RECORDS FOR THIS EXERCISE -
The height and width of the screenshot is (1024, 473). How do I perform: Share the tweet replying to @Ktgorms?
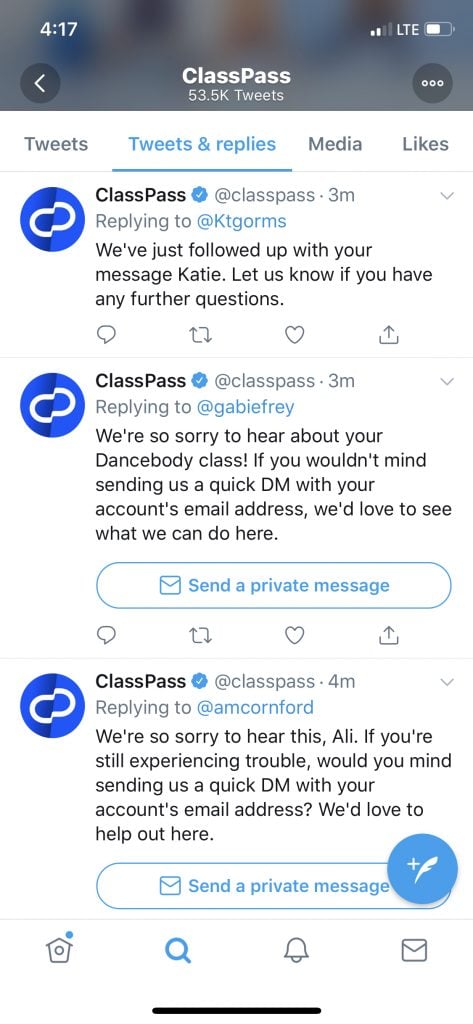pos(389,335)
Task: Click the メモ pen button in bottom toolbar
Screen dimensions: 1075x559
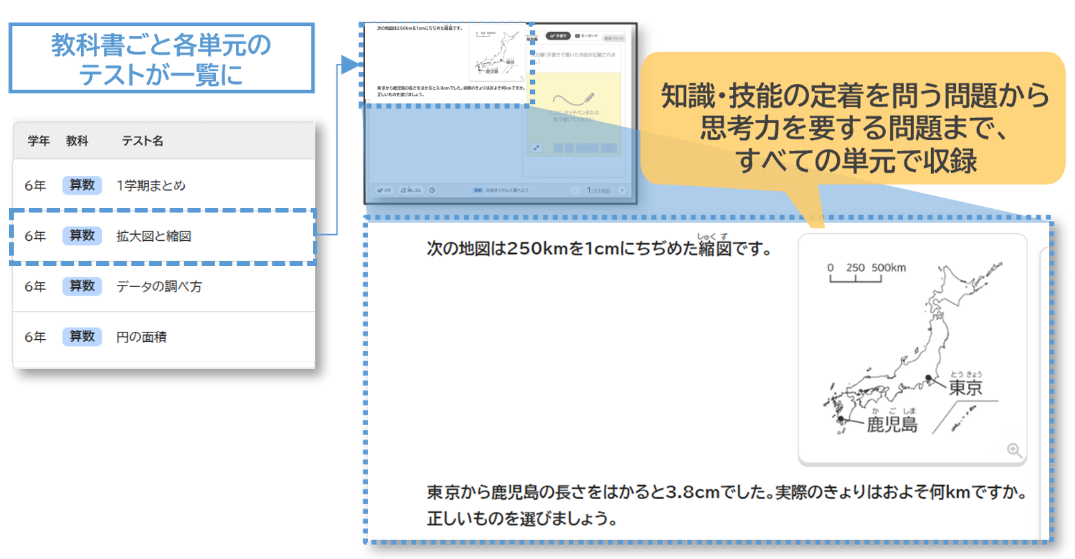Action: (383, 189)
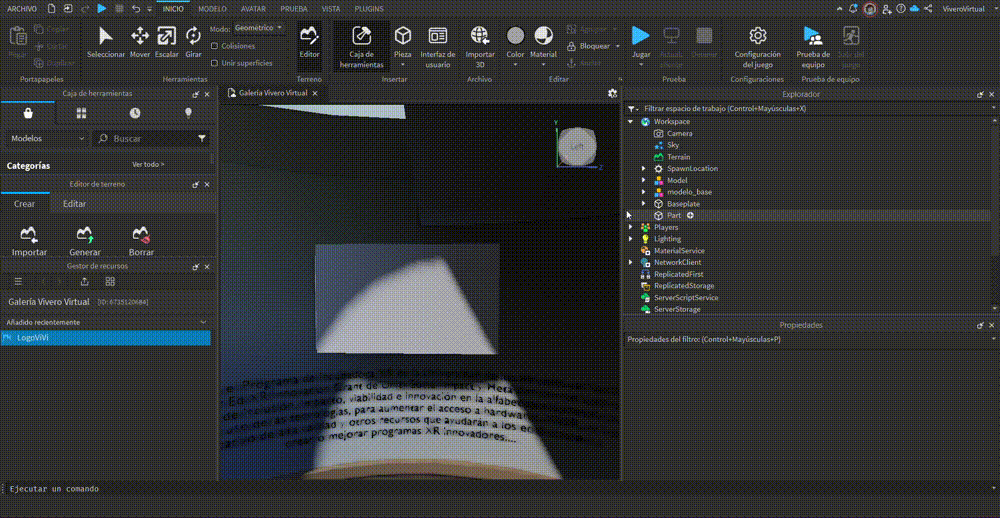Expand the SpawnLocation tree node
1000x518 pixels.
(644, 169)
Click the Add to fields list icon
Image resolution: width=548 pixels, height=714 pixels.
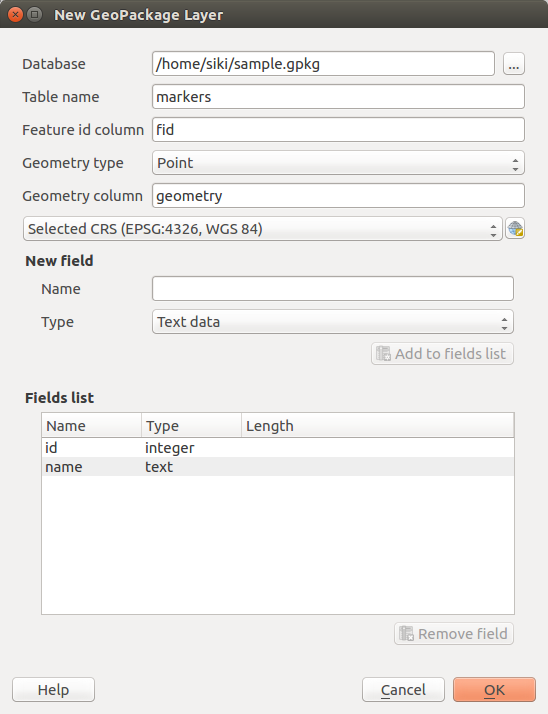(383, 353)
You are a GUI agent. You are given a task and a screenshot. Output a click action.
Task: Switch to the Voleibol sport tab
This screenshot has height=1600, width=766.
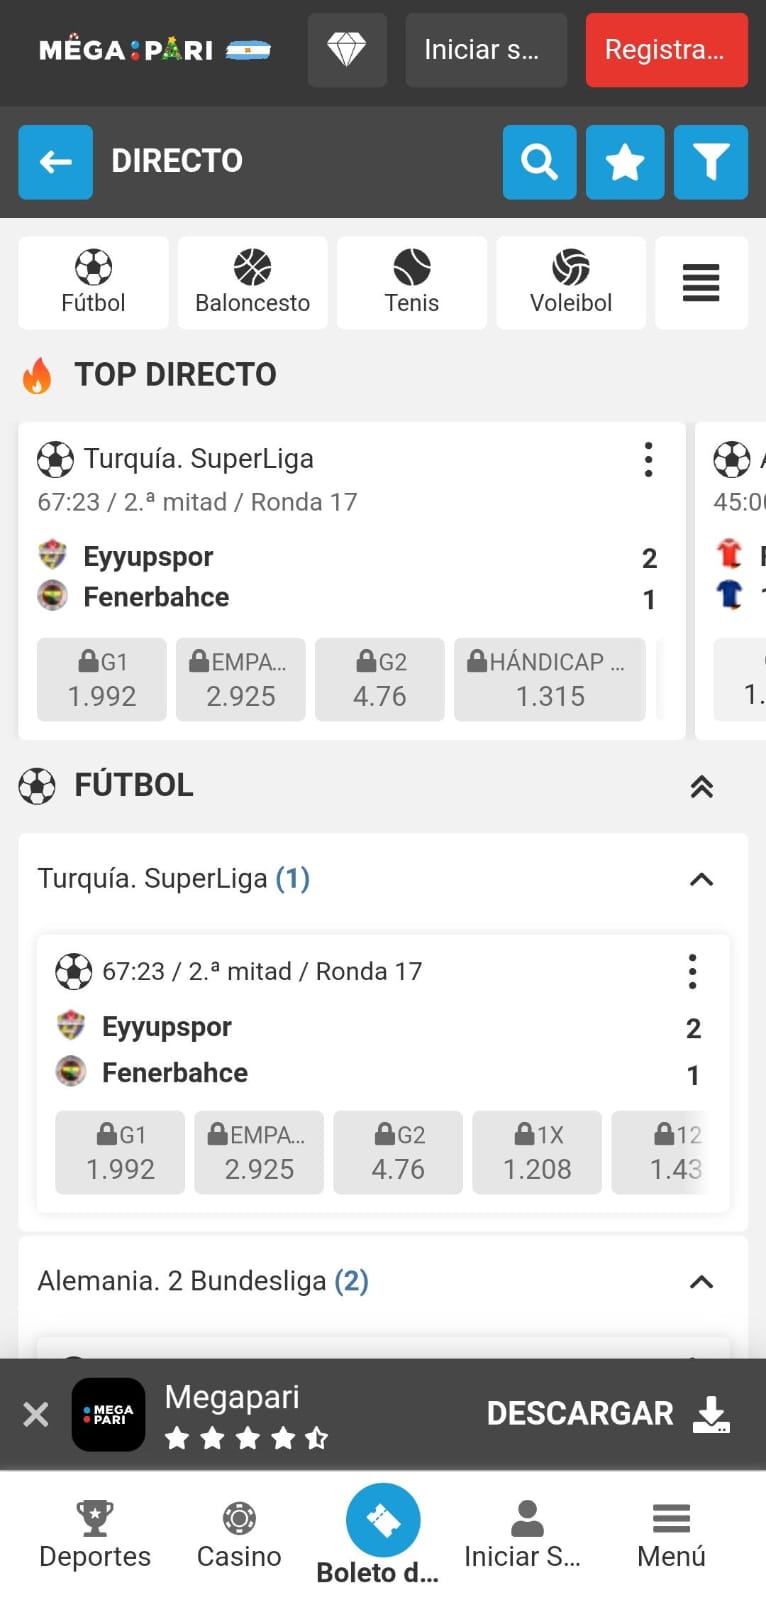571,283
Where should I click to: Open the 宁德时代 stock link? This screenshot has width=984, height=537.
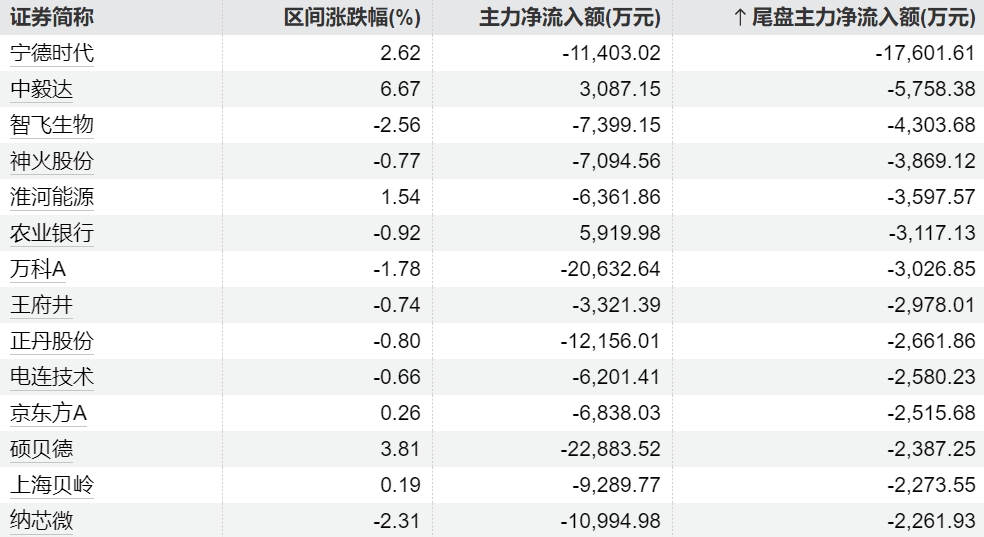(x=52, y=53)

EXERCISE REQUIREMENTS - Can you rewrite all the rows above as a Markdown table with the columns Number and Line, one line of text per table row, skipping blank lines and leaving out the pictures?

TASK RESPONSE -
| Number | Line |
|---|---|
| 1 | The height and width of the screenshot is (1024, 473). How do I perform: Share the tweet replying to @Ktgorms? |
| 2 | pos(389,335) |
| 3 | Task: Click the メモ pen button in bottom toolbar |
| 4 | Screen dimensions: 1075x559 |
| 5 | Action: (383, 189) |
| 6 | Expand the SpawnLocation tree node |
| 7 | 1000x518 pixels. |
| 8 | (644, 169) |
| 9 | Click the Add to fields list icon |
| 10 | Image resolution: width=548 pixels, height=714 pixels. |
| 11 | (383, 353) |
| 12 | You are a GUI agent. You are given a task and a screenshot. Output a click action. |
| 13 | Task: Switch to the Voleibol sport tab |
| 14 | This screenshot has height=1600, width=766. |
| 15 | 571,283 |
| 16 | Where should I click to: Open the 宁德时代 stock link? This screenshot has width=984, height=537. |
| 17 | (x=52, y=53) |